→ **TASK DATA**
▽

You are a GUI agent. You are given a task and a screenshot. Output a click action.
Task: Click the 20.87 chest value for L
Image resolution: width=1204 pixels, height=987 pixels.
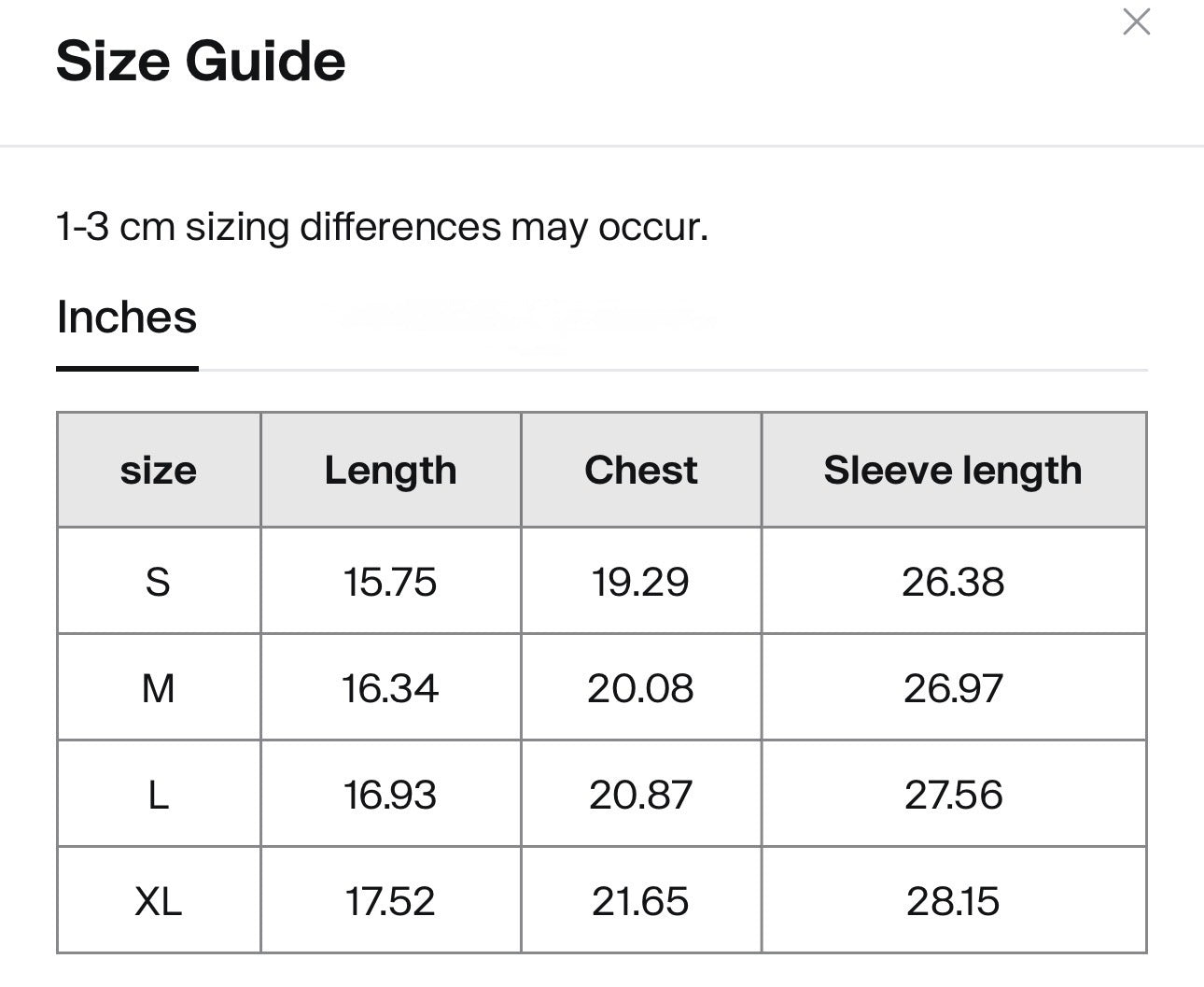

△
▽

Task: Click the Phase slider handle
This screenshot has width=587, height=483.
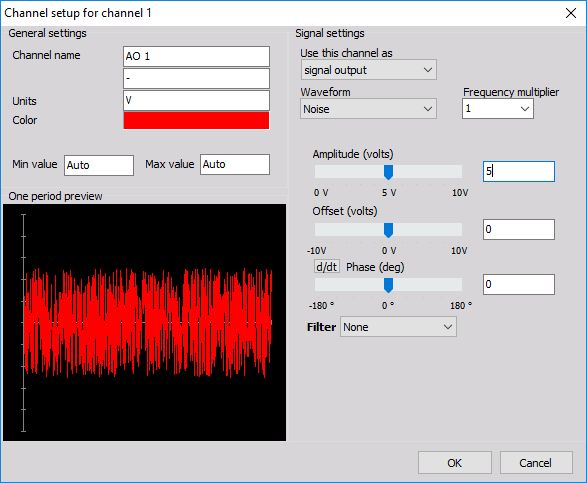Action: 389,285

△
▽

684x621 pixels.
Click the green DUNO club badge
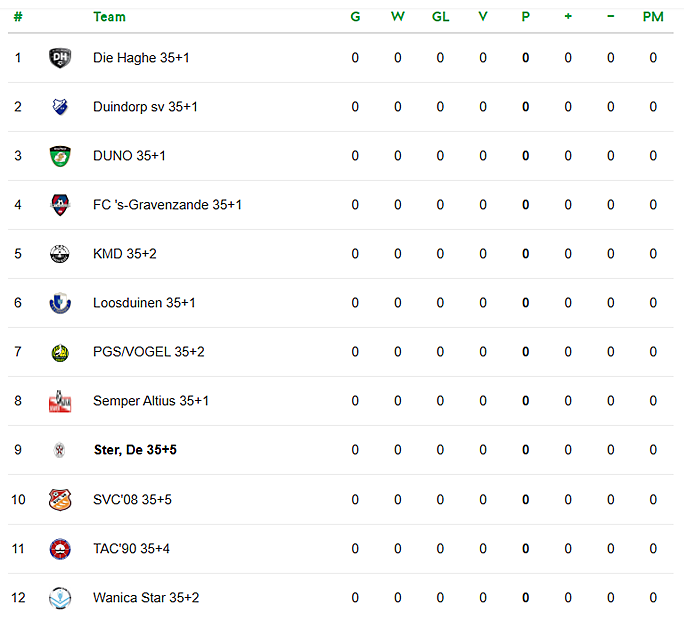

△

→ **STATED PROBLEM**
Starting at the line that contains "Task: Click the Phase slider handle" and ending after the line that contains "Action: 389,285", write out only those lines again with "slider handle" changed to "slider thumb" and nothing else altered. Leave the pictures out.

→ **RESPONSE TO THIS TASK**
Task: Click the Phase slider thumb
This screenshot has width=587, height=483.
Action: 389,285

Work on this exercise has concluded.